Allah s.w.t. berfirman: "Katakanlah: 'Apakah akan Kami beritahukan kepadamu tentang orang-orang yang paling merugi perbuatannya?' Yaitu orang-orang yang telah sia-sia perbuatannya dalam kehidupan dunia ini, sedangkan mereka menyangka bahwa mereka berbuat sebaik-baiknya." (QS. al-Kahfi [18]: 103-104).

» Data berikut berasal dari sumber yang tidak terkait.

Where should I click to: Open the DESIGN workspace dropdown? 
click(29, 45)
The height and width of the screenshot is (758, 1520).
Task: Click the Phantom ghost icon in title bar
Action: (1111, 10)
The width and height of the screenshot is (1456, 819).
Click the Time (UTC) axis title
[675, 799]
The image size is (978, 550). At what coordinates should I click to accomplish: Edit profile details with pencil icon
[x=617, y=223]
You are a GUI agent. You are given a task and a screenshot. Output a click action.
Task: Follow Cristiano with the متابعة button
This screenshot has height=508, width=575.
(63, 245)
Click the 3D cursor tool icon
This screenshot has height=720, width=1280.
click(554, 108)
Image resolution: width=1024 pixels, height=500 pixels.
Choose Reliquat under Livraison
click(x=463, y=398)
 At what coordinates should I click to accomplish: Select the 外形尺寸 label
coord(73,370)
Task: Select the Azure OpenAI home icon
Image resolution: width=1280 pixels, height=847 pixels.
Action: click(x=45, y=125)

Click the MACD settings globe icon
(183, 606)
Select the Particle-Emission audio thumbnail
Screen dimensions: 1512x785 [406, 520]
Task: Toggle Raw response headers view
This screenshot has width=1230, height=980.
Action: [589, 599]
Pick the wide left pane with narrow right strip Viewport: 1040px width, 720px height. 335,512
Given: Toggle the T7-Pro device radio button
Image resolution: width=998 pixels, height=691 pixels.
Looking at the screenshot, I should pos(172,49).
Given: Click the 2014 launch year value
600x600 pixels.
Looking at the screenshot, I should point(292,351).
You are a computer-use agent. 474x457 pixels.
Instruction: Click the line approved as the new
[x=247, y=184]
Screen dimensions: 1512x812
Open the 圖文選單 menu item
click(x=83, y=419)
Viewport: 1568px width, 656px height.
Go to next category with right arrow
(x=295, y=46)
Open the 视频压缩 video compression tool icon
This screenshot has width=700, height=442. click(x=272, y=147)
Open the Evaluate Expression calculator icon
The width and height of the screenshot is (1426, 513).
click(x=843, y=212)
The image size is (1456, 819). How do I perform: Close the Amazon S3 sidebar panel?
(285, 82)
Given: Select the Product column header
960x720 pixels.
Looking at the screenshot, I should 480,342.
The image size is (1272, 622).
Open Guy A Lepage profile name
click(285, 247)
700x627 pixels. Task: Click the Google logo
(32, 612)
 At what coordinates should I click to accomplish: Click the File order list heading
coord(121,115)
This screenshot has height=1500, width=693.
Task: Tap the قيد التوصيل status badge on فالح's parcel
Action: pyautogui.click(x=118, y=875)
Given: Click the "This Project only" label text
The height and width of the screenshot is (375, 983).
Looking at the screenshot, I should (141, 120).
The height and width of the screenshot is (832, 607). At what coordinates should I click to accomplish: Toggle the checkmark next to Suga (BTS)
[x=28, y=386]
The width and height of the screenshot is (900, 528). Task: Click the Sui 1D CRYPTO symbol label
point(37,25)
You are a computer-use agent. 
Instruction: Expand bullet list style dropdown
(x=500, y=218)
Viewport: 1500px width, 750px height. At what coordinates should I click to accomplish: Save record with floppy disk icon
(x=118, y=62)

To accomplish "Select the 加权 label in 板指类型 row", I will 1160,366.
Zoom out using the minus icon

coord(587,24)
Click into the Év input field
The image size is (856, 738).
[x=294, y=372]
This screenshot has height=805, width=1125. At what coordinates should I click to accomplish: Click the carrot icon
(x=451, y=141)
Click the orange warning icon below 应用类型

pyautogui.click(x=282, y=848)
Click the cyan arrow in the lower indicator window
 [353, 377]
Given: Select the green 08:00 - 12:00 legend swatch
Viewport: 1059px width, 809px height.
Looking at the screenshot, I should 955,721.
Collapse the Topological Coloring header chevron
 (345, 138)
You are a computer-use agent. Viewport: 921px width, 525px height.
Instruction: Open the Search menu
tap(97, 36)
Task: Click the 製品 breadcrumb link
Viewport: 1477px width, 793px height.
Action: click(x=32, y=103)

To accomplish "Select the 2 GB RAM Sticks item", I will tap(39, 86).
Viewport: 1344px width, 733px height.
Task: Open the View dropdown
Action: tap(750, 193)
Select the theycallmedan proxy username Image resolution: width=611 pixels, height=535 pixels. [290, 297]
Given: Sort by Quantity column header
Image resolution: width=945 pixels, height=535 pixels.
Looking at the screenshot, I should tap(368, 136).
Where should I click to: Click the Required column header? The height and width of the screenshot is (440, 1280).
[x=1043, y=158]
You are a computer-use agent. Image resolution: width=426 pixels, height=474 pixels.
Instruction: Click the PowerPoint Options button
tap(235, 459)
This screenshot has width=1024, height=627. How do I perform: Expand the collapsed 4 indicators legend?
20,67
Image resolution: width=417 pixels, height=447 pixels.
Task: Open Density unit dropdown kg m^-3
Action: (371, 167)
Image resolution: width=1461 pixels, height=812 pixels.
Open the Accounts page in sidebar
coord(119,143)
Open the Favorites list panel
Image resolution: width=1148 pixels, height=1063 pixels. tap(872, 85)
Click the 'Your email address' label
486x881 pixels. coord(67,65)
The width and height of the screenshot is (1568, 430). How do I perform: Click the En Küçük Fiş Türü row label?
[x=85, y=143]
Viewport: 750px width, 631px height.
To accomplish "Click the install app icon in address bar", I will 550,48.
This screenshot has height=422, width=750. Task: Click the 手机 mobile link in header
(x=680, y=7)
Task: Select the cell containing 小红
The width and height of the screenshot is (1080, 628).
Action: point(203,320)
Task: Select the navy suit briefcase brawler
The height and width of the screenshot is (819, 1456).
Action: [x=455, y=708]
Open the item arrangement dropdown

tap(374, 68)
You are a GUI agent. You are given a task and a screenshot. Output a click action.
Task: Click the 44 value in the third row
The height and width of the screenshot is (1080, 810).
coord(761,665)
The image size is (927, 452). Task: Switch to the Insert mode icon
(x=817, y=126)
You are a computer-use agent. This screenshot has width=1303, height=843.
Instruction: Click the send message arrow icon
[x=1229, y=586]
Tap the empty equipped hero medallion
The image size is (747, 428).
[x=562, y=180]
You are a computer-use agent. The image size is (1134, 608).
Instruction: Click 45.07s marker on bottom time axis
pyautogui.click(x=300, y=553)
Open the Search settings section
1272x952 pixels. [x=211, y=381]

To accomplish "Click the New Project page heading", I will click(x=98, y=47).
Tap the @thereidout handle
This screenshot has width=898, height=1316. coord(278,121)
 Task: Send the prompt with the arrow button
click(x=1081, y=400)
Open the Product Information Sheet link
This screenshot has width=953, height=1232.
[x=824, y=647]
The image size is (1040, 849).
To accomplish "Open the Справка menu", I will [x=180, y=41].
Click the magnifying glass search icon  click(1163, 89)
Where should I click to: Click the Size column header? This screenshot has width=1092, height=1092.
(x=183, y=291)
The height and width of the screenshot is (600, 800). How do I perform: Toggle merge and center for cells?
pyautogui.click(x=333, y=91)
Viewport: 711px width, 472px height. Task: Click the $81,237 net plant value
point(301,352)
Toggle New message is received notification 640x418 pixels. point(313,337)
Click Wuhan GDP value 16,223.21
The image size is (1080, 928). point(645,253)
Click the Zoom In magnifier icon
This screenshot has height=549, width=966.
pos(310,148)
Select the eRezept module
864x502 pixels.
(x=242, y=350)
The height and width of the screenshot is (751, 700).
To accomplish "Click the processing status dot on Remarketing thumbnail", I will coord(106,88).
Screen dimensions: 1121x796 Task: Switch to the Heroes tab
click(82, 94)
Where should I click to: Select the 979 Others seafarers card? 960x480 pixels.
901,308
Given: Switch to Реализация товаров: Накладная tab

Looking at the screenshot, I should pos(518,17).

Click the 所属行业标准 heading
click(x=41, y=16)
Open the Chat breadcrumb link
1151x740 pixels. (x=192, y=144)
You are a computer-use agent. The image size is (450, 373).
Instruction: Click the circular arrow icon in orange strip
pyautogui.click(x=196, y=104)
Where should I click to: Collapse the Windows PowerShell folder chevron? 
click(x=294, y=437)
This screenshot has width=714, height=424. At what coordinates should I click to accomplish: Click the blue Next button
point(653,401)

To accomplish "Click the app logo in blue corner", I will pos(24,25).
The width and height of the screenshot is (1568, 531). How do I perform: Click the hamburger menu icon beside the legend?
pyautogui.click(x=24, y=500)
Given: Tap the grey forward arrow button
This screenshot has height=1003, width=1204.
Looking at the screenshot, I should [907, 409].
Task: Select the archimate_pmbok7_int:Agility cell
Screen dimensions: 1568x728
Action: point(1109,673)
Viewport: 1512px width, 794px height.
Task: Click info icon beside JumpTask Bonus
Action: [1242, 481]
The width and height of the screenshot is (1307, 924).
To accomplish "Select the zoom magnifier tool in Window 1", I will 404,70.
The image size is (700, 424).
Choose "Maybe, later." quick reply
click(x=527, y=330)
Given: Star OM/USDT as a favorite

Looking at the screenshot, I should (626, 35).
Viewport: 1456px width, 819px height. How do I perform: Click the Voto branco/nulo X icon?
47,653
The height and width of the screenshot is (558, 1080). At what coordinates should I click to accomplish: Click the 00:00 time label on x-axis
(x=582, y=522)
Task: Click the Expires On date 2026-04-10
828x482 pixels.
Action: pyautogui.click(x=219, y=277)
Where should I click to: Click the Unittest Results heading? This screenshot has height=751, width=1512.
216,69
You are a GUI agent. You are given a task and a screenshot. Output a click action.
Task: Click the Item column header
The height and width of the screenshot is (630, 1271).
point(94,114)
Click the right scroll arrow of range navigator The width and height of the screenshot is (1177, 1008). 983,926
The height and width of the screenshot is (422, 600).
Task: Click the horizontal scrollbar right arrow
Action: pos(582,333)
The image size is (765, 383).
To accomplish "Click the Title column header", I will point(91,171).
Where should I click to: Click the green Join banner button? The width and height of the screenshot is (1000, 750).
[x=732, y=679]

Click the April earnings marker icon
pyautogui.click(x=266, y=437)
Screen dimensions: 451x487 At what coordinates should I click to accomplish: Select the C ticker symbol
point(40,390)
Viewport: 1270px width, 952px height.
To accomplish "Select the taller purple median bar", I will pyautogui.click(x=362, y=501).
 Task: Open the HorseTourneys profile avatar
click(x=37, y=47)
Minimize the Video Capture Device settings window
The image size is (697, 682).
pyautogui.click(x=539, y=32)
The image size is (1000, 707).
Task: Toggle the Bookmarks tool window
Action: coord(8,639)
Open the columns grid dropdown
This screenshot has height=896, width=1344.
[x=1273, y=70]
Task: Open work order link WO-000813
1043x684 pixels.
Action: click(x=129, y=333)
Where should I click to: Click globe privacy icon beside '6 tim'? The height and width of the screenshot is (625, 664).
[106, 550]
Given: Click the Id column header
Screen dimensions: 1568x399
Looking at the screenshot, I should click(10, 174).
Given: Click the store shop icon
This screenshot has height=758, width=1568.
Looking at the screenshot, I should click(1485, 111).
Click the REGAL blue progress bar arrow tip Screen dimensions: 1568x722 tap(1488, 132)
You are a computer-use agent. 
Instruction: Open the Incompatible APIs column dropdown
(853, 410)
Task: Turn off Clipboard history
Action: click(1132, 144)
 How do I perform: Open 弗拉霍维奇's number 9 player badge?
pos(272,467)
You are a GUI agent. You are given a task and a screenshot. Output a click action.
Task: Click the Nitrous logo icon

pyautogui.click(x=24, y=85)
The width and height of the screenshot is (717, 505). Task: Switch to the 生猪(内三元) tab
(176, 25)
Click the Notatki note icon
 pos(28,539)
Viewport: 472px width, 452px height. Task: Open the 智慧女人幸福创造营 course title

Dan masih banyak ayat selain dua ayat tersebut di atas yang membahas mengenai ketakutan di dalam hati. Bahkan semua ayat itu bagaikan rangkaian benar-benar tak kasat mata yang terentang kepada kita dari masa depan untuk dirajut oleh manusia menjadi jalinan kain kehidupannya. Betapa bahagianya orang yang menjalin kehidupannya dengan kainnya sendiri yang membimbingnya ke akhirat. Dengan ayat-ayat itu, Al-Qur`an melanjutkan doktrin ukhrawinya ke hati kita, demi menjaga agar pandangan kita selalu tertuju pada masa depan.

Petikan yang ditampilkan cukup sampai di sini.